Dr. Zhang drew a comparison: “In the past, top models like OpenAI’s were closed-source, making them inaccessible for ordinary companies to use or modify. Now, with DeepSeek open-sourcing its technology, it’s like making the ‘engine’ blueprints public, allowing us and other developers to freely use and improve upon them.” This shift has directly reduced time costs, as companies no longer need to spend substantial time evaluating the performance of different model bases. “Now, it's widely accepted in the industry that DeepSeek has become one of the key choices for domestic open-source models. We can more efficiently filter and fine-tune models, alleviating the pressure caused by high computing costs to some extent.” Additionally, DeepSeek’s open-source model is expected to stimulate industry ecology. “Recently, more open-source large models have been released, providing us with more ‘engine’ options for future research and development,” Dr. Zhang added.
For future R&D planning, Dr. Zhang revealed two major directions:
1. Embodied Intelligence: Enabling Autonomous Construction by Robots
To tackle the shortage of construction workers, the company plans to develop AI-powered construction robots. Traditional robots are primarily automated devices that rely on pre-programmed instructions and lack adaptive capabilities. However, by integrating DeepSeek’s reasoning abilities, these robots will be able to autonomously assess and respond to complex situations. For instance, a spraying robot could adjust its technique based on real-time site conditions, while a transport robot could navigate around dynamic obstacles autonomously. “This goes beyond mere automation—this is true intelligence, paving the way for full autonomy,” Zhang explained. Furthermore, construction robots offer significant safety advantages. With 360-degree perception capabilities, they can enhance on-site safety, reducing risks for workers and freeing humans from hazardous and repetitive tasks.

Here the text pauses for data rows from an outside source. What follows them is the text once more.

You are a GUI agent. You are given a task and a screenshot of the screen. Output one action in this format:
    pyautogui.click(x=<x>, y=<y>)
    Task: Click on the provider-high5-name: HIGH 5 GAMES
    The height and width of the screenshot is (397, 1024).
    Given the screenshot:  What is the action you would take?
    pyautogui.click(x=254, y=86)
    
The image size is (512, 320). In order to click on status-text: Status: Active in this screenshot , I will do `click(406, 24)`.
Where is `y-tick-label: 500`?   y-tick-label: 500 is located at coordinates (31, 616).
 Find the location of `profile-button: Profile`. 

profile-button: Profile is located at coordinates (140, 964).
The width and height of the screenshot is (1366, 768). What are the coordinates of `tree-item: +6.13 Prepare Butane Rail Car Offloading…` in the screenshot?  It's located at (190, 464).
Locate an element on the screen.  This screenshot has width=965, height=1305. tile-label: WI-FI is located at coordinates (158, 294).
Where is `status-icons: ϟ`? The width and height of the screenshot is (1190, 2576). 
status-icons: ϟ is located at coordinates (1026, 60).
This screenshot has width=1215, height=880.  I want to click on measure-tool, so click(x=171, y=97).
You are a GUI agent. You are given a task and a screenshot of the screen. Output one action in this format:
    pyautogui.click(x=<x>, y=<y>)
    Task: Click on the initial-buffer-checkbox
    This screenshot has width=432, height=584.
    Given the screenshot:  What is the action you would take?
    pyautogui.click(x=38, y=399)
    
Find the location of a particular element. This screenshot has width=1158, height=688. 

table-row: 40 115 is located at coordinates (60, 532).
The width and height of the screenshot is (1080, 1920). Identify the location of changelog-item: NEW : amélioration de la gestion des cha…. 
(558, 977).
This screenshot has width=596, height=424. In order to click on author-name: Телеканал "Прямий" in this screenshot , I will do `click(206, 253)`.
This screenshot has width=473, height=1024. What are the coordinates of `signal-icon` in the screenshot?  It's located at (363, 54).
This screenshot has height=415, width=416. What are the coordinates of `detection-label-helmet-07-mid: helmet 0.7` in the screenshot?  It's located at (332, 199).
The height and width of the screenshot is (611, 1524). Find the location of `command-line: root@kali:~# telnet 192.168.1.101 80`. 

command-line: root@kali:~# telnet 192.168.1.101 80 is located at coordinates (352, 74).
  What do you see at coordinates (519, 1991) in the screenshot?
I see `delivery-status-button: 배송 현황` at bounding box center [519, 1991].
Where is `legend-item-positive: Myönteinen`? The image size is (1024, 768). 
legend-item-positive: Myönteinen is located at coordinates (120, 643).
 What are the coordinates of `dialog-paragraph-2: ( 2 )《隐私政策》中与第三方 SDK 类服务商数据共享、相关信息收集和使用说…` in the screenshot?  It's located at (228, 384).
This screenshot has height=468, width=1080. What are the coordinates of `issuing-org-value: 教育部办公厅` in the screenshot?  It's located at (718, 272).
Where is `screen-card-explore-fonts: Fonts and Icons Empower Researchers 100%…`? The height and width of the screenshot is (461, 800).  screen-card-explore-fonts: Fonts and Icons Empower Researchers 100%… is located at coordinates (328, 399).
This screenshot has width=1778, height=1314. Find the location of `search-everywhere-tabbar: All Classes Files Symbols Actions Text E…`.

2. Upgrading from “Tool” to “Productivity Platform”
Currently, AI primarily enhances individual efficiency, but the next goal is to empower enterprise-wide management and full-cycle project oversight, including cost control, progress tracking, and safety management. “In the future, AI will not only be an assistant for technicians but also serve as the ‘intelligent brain’ for corporate management and project leaders,” Zhang noted.
As algorithms start ‘laying bricks’ and models learn to ‘read blueprints,’ this silent revolution may fundamentally redefine the meaning of “labor-intensive” in the construction industry.